Les Mafieuses

  1. Les Acampora, père et filles

    Léon Acampora, l’un des grands parrains de la mafia grenobloise, vient de tomber dans le coma après de longues années de lutte contre Alzheimer. Il a deux filles, Dina, qui travaille dans une ONG, et Alessia, qui poursuit en quelque sorte l’œuvre de son père en utilisant une pharmacie comme paravent afin de vendre de la drogue. Mais avant de tomber gravement malade, Léon a trouvé la force d’écrire une lettre qui parvient à Michèle, son épouse : cette dernière apprend qu’il a mis un contrat sur sa tête afin qu’elle le rejoigne vite dans l’au-delà, à moins que ça ne soit pour la punir de ses infidélités. Dès lors, Dina et Alessia vont tout faire pour empêcher ce mystérieux tuer à gages d’honorer son engagement.

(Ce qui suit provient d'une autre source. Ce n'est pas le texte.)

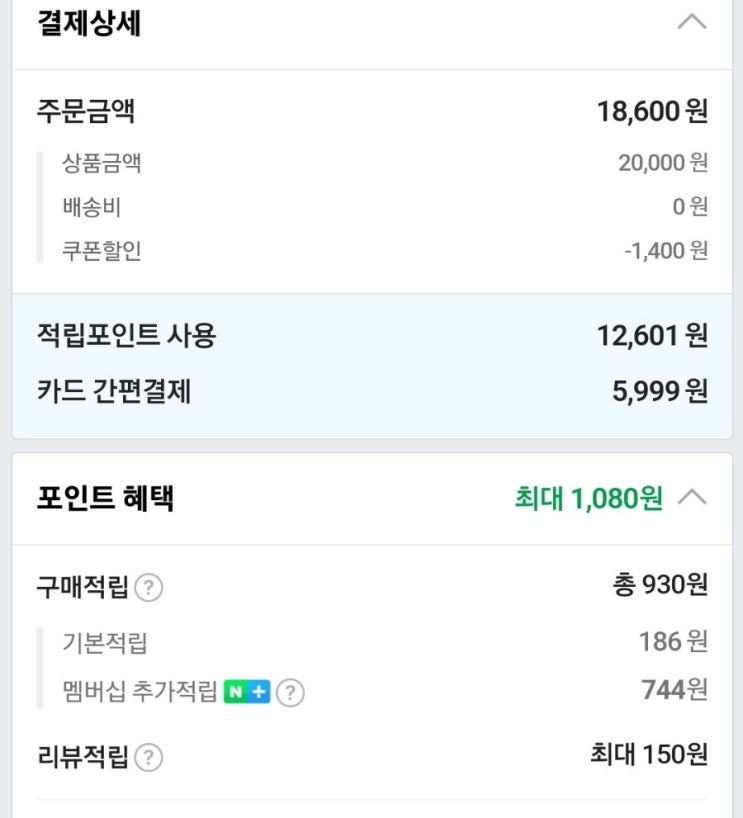Viewport: 743px width, 818px height.
Task: Click the 배송비 label
Action: [x=91, y=207]
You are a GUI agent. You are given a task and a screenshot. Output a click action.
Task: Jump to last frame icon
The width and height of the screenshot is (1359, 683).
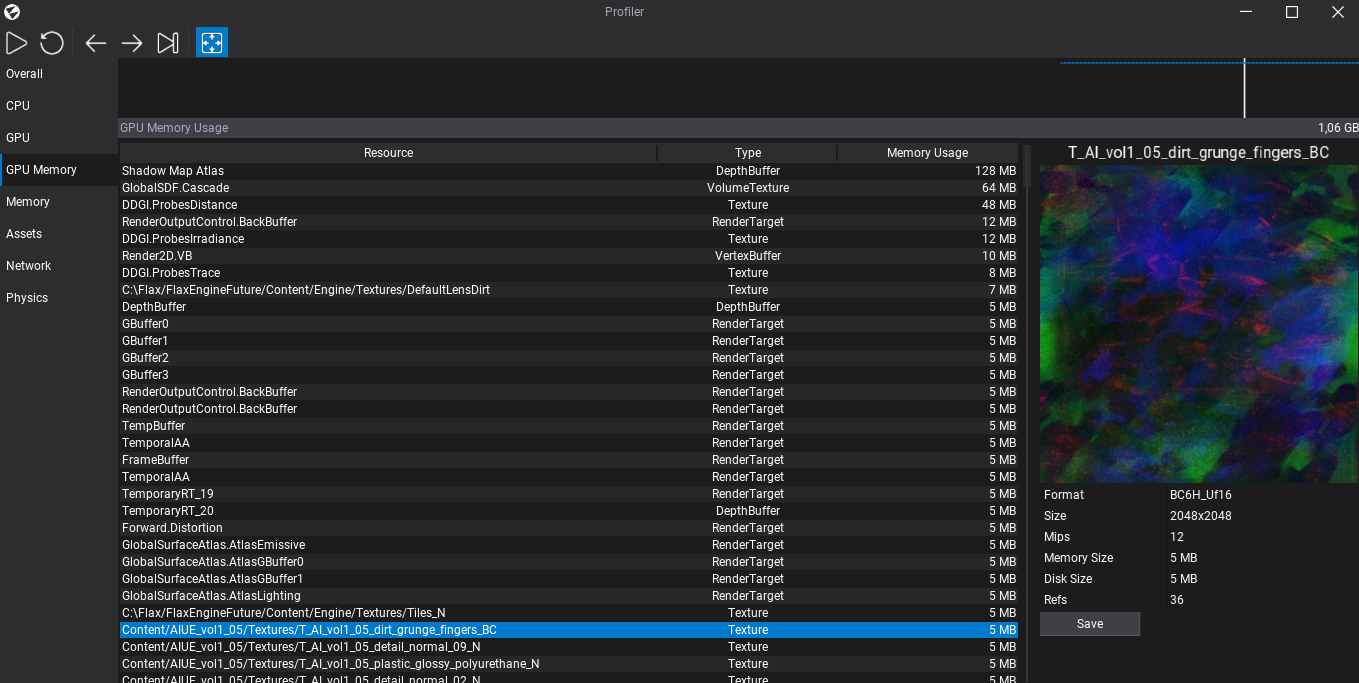(168, 42)
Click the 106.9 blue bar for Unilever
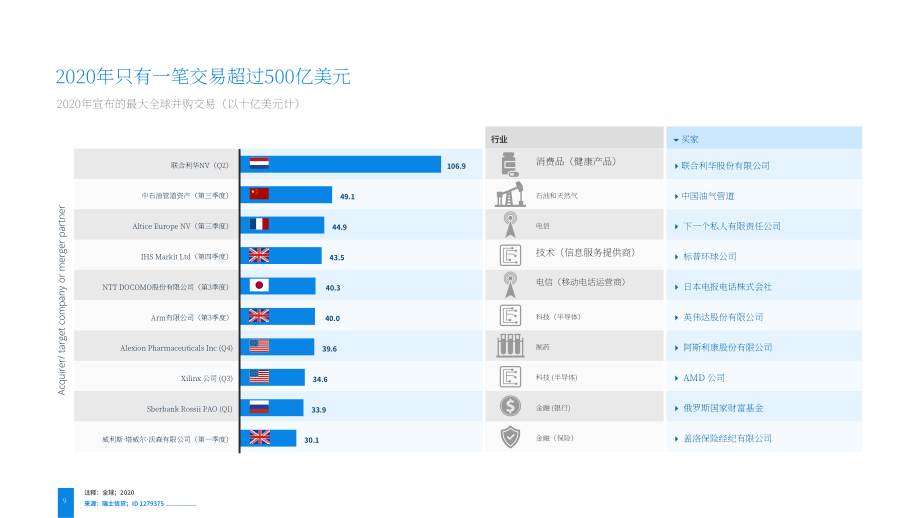Image resolution: width=920 pixels, height=518 pixels. tap(340, 164)
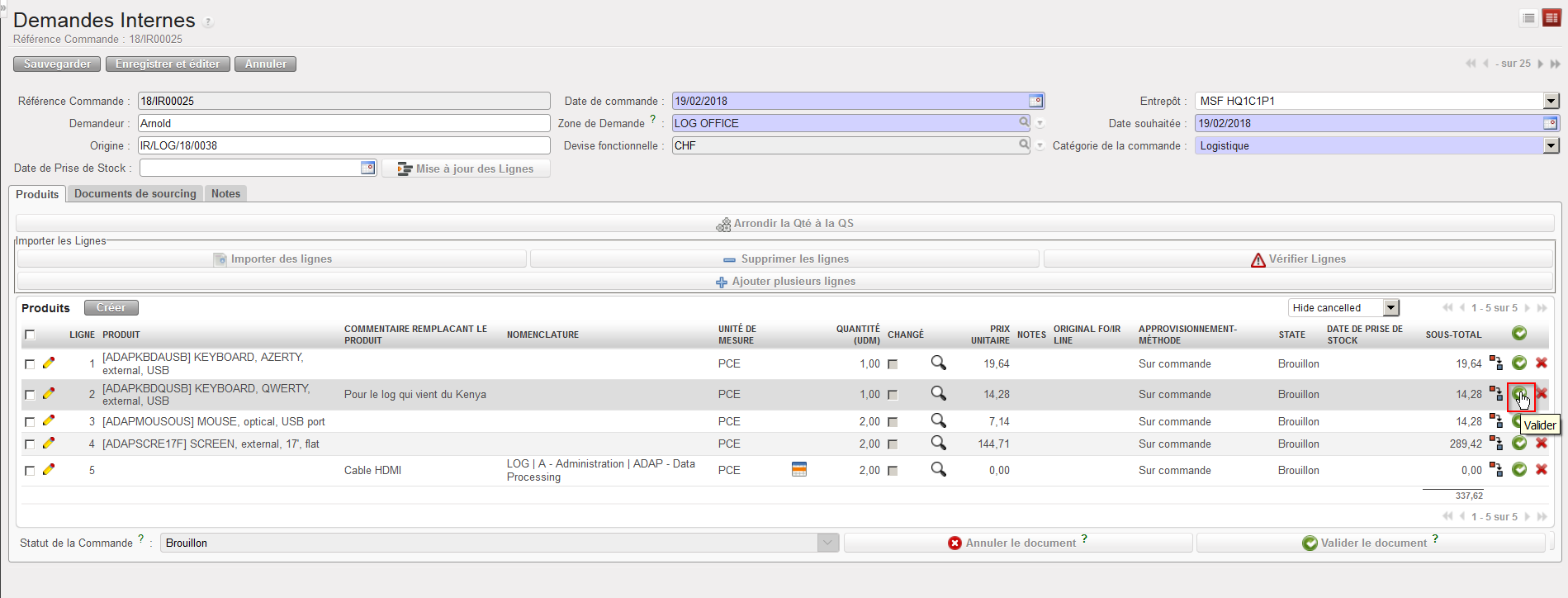
Task: Search Zone de Demande with magnifier icon
Action: tap(1024, 122)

    De Pascale Dietrich, on connaissait déjà Le Homard, Le Congélateur ou Une Île bien tranquille, et on la retrouve ici avec cet opus concis (environ cent quatre-vingts pages) et enlevé. Grâce à sa plume énergique et son style rythmé, on plonge aussitôt dans le vif du sujet avec la découverte des trois femmes qui animent ce récit. Il y a donc Dina, œuvrant dans une ONG humanitaire, mais dont le rôle se résume à étudier des projets plutôt qu’à aider concrètement les nécessiteux, côtoyant au passage des collègues qui abusent de leur situation. Alessia règne sur le trafic local de drogue, usant de codes dans son officine pour délivrer des stupéfiants et toujours prête à briser la concurrence. Michèle, la mère, a surtout subi toute sa vie la présence de son mafieux d’époux et, quand ce dernier est sur le point de passer l’arme à gauche, voilà qu’en apparaît une autre, d’arme, mais cette fois-ci braquée sur elle par un tueur à gages mandaté par son mari et dont tout le monde ignore l’identité. La situation semble inextricable ? Si l’on ajoute à cela le flirt de Dina avec un champion du monde de la crème glacée, Alessia aux prises avec d’autres trafiquants aux dents rayant le parquet, Michèle devant fuir la menace, des gangsters dans des EHPAD et des femmes de mafieux dont on vient solliciter le soutien, le tableau final sera à coup sûr croquignolet. Jamais Pascale Dietrich ne se prend réellement au sérieux, disséminant quelques touches d’un humour salvateur, ce qui n’empêche nullement un suspense indéniable et même quelques scènes assez sanglantes (comme Alessia coupant avec un sécateur un orteil de son père plongé dans le coma). Certains passages sont assez téléphonés – comme l’identité de cet énigmatique assassin – mais l’ouvrage avance à toute allure, n’engendrant jamais la morosité, et offrant, une fois n’est pas coutume, la première place à des femmes qui prennent le dessus sur la gent masculine, quitte à faire couler le sang ou défendre leurs semblables suite à un dilemme impossible.

    Un roman percutant, de prime abord très distractif, mais qui recèle, sous son vernis purement délassant, un ton résolument acide.